### Consignes
A: Recopiez mot pour mot le passage du texte sur l'Institut de Locarn, en commençant à « Dans un premier » et en terminant à « comme une domination. ».
B: Dans les enregistrements, reprenez seulement les lignes qui commencent par celle qui contient « This screenshot has height=645, width=960. » et se terminent par celle qui contient « Viewport: 649px width, 551px », ces deux lignes comprises. Remplacez « blue » par « red » et laissez tout le reste tel quel.

Créé en 1991 par Jean-Pierre Le Roch, fondateur du groupe de distribution Les Mousquetaires, l’Institut de Locarn-Cultures et Stratégies Internationales œuvre pour « le développement économique et culturel de la Bretagne et la formation des entreprenants ». Ce laboratoire patronal a surtout tissé une toile remarquable où se distingue le pedigree de ses animateurs et les thèses développées, entre valorisation de l’identité de la région ou « pays historique », évangélisation et ultralibéralisme. Dans la liste du beau linge qui a participé à sa création et à son développement, on trouve des spécialistes de la défense, de l’aménagement du territoire et du renseignement économique. En premier chef, il y a le véritable théoricien de l’Institut, l’universitaire Joseph Le Bihan, spécialiste en marketing et en stratégies internationales, ancien consultant des services extérieurs français (SDEC puis DGSE). Viennent ensuite des inconditionnels de l’ultralibéralisme à l’image d’Auguste Génovèse, ancien directeur des usines Peugeot-Citroën, proche d’Alain Madelin, ex-vice-président du Conseil régional de Bretagne, deuxième président de l’Institut en 1995. Last but not least, plus discrètement, se retrouvent des catholiques ultras, à l’instar du prince héritier de l’Empire austro-hongrois Otto de Habsbourg (décédé en 2011), éminence grise de la lutte anti-communiste qui présidera jusqu’en 1962 le Centre européen de documentation et d’information (CEDI), une émanation de l’Opus Dei, pierre angulaire des plans de reconquête catholique en Europe. Citons encore Guy Plunier, catholique fervent, proche de Jean-Marie Le Pen, expert auprès d’un des lobbys les plus réactionnaires aux États-Unis, The Heritage Foundation.

Dans un premier temps, suite au traité de Maastricht et face à la réticence grandissante des États à céder une part de leur souveraineté au profit des institutions européennes, l’Institut a d’abord voulu jouer la carte d’une nouvelle donne institutionnelle qui aurait pu offrir aux régions une palette de choix politiques possibles supplantant par là même le concept d’État-nation. Une carte alléchante pour la Bretagne où le centralisme est toujours ressenti comme une domination.

### Données fournies
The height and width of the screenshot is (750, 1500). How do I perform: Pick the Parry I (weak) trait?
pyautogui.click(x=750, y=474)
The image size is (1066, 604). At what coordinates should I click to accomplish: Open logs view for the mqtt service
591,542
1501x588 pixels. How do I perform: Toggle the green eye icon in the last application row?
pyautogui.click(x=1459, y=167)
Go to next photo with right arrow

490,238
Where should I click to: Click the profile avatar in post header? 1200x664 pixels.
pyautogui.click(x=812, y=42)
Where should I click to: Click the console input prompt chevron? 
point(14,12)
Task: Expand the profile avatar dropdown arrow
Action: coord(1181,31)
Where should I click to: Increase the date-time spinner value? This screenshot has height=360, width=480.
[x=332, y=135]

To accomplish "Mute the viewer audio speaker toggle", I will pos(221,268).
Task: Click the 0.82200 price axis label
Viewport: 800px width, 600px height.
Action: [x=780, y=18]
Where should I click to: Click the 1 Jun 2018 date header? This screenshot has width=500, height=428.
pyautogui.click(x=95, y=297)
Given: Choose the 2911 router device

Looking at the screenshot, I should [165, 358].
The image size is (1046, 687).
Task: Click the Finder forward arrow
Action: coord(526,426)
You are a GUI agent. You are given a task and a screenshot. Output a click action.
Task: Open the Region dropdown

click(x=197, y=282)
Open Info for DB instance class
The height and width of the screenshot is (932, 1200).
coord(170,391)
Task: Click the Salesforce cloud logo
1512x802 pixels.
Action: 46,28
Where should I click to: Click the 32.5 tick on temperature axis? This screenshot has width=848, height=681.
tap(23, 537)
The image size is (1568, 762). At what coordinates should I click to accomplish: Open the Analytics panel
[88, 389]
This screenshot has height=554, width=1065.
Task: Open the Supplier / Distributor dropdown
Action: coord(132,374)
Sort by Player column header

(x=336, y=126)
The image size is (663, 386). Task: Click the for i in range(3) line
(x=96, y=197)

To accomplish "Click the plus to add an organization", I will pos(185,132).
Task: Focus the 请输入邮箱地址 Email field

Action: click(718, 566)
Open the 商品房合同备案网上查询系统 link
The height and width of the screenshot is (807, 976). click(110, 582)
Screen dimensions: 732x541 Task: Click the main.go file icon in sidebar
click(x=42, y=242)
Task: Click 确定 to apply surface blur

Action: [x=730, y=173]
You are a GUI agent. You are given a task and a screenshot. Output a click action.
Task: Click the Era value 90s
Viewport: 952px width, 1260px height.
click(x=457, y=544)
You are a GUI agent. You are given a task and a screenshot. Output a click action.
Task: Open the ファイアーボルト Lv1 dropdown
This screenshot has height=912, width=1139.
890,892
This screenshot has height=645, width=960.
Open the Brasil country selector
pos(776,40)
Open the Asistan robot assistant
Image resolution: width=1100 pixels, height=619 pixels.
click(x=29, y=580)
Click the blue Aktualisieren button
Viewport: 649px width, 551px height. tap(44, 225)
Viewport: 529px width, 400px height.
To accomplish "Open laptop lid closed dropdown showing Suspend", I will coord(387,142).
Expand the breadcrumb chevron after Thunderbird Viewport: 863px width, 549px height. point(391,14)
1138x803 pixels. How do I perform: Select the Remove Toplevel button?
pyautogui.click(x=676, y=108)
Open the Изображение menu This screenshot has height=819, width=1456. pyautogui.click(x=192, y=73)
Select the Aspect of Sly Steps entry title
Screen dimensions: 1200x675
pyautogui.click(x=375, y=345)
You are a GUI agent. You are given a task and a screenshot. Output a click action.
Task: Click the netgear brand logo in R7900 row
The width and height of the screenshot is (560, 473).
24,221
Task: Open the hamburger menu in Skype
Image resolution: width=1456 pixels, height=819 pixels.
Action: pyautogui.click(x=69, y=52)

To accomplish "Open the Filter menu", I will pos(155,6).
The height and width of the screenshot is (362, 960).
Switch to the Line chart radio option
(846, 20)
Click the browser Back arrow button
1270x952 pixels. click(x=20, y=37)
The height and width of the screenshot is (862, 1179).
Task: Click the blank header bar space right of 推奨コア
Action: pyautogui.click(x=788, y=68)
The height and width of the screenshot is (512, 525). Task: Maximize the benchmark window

### Réponses
A:
Dans un premier temps, suite au traité de Maastricht et face à la réticence grandissante des États à céder une part de leur souveraineté au profit des institutions européennes, l’Institut a d’abord voulu jouer la carte d’une nouvelle donne institutionnelle qui aurait pu offrir aux régions une palette de choix politiques possibles supplantant par là même le concept d’État-nation. Une carte alléchante pour la Bretagne où le centralisme est toujours ressenti comme une domination.

B:
This screenshot has height=645, width=960.
Open the Brasil country selector
pos(776,40)
Open the Asistan robot assistant
Image resolution: width=1100 pixels, height=619 pixels.
click(x=29, y=580)
Click the red Aktualisieren button
Viewport: 649px width, 551px height. tap(44, 225)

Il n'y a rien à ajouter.